A shocking power play
By Adrian Walker
Globe Columnist / April 11, 2008
From time to time, many NStar customers have problems with the power going out. That won't be an issue anymore to people on Old Barn Road in Duxbury. These people have the good fortune to be neighbors of Timothy Manning, the company's vice president of human resources.
Fed up with persistent power failures at his home, Manning had two high voltage switches installed in July - one on either side of his house. The equipment virtually guarantees that his power will never be lost. A few lucky neighbors are similarly insulated from power troubles.
An internal memo addressed to Manning lays it all out. "This installation means that no matter where the problem is in the future . . . Manning's house would not lose power," it states. "This allows NSTAR to switch around the problem so Manning's house keeps its electrical service. As far as we can tell this only affects very few houses other than Mr. Manning, [sic] so they can't say it is a system upgrade."
Who paid for Timothy Manning's upgraded service? NStar's generous ratepayers. The document estimates the cost at $35,000.
Manning declined to talk about his electricity yesterday, opting to hide behind his public relations people. NStar spokeswoman Caroline Allen described the work as "routine." Allen said Manning's neighborhood had suffered six power failures in the space of a year.
"This was an area we had identified as a problem area," Allen said.
And how was this problem identified?
"Often, employees report back on their experience with the company," Allen said. "He provided information and we fixed it. This is a standard response to a troubled circuit."
No, it's a standard response to a ticked-off honcho.
Allen insisted that the $35,000 cost estimate was far overblown. She said the work cost $19,000, roughly $1,000 under budget. She added that the improved equipment would affect 463 households, not just a handful. Allen added that the installation did not guarantee that there would never be a power failure at Manning's house, though she did concede that if one happened, power would be restored more quickly.
An NStar employee who declined to be identified because he would like to keep his job viewed the installation differently. He told me yesterday that installing two new switches so close together is unusual.
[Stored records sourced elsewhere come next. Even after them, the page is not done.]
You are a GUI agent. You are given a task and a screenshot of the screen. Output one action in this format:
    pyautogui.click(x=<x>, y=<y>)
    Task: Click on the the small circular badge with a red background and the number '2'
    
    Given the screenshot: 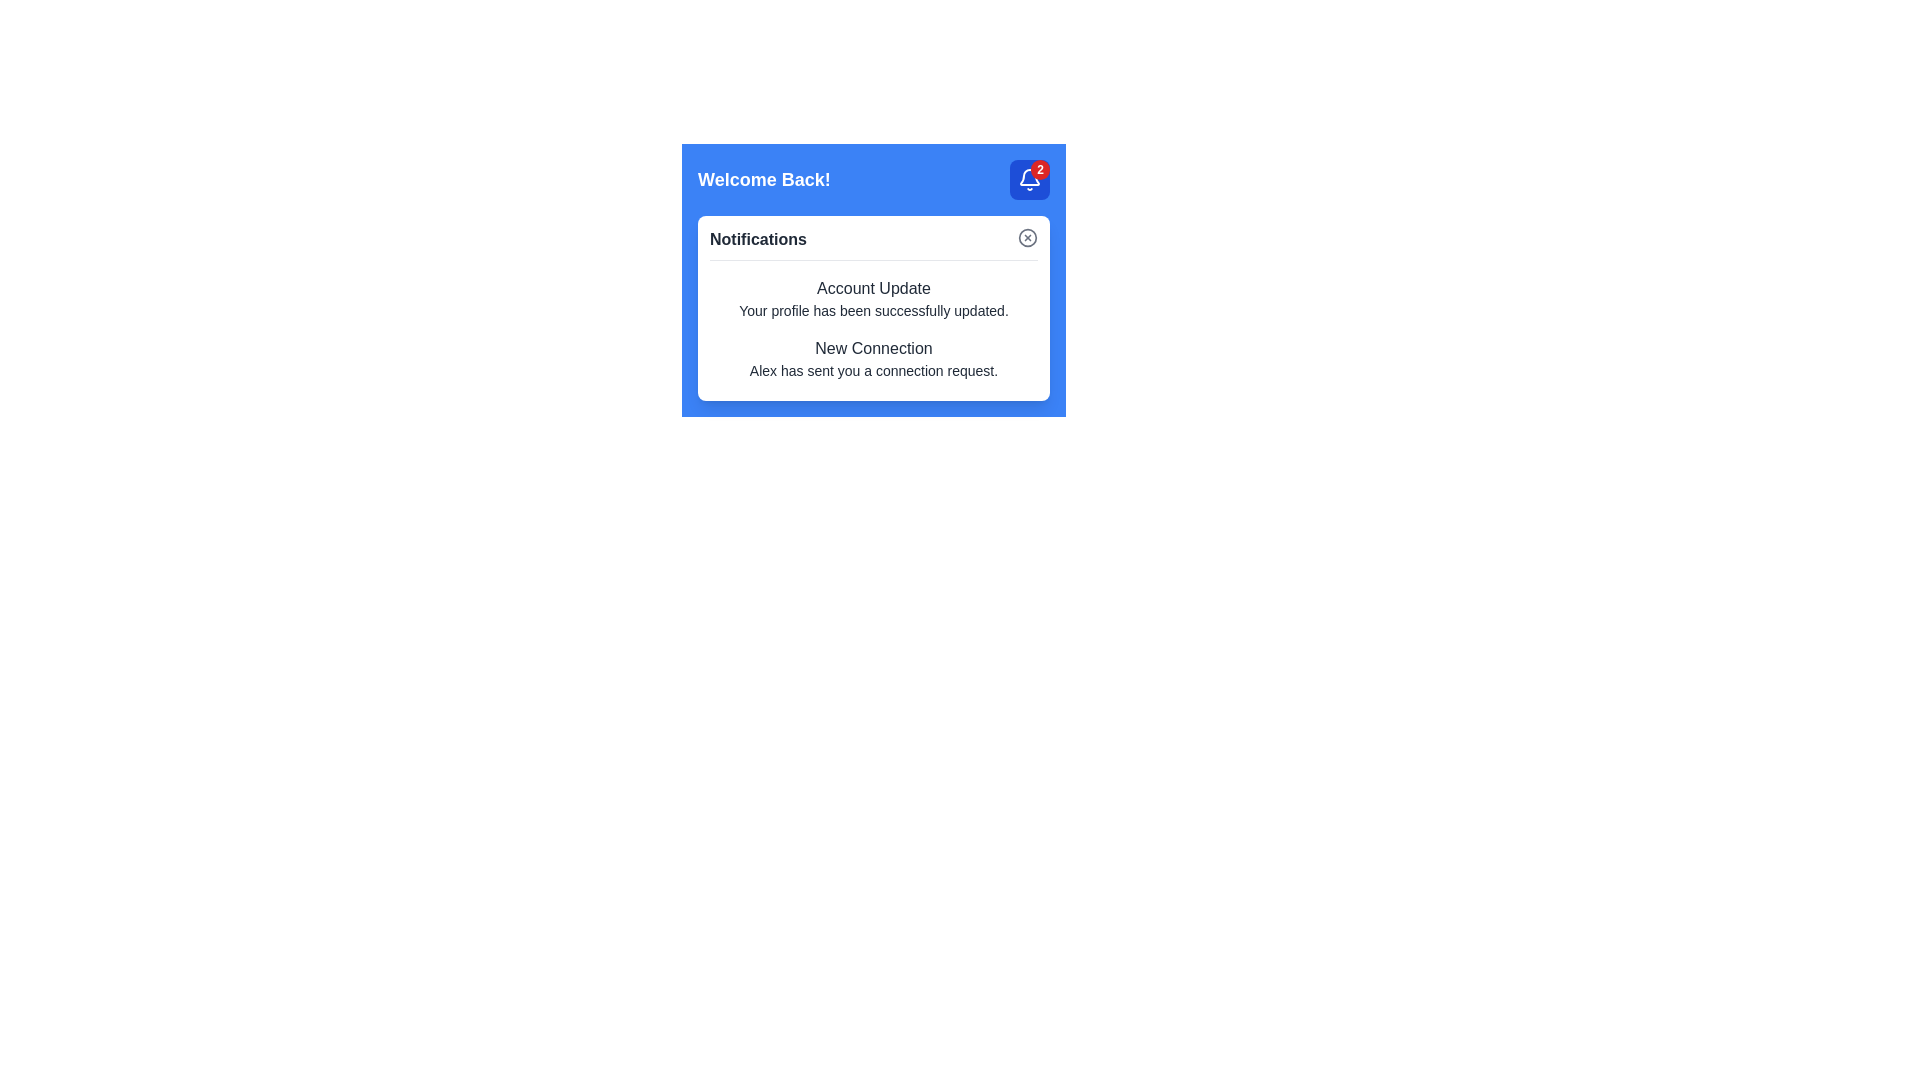 What is the action you would take?
    pyautogui.click(x=1040, y=168)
Normally, he said, they are miles apart. The only reason for the redundancy, he said, is to provide backup in case of a power failure.
"The only reason to put two switches three or four poles apart is so the little area in between will never lose power," he said. "It doubled the cost."
There are at least two disturbing aspects to this "routine service call." First, this level of service is hardly available to the general public. What's worse - much worse - is that ratepayers footed the bill for the work, a fact the company does not dispute.
NStar has never been known for its efficient and thorough service. This is, after all, the utility that managed to electrocute a dog in 2004. No, NStar is far better known as the company that pays its top executives jaw-dropping sums of money. It is also widely assumed to be for sale, a development that won't break many hearts around town.
But it is a public utility, a phrase that carries certain connotations - among them the notion that members of the public will be treated roughly the same.
NStar, in fact, ranks among the most unpopular utilities in America. It was ranked 48th out of 49 public utilities for customer service in a 2006 survey by J.D. Power and Associates.
Perhaps they just didn't survey the right people. On one block of Duxbury, the service is outstanding.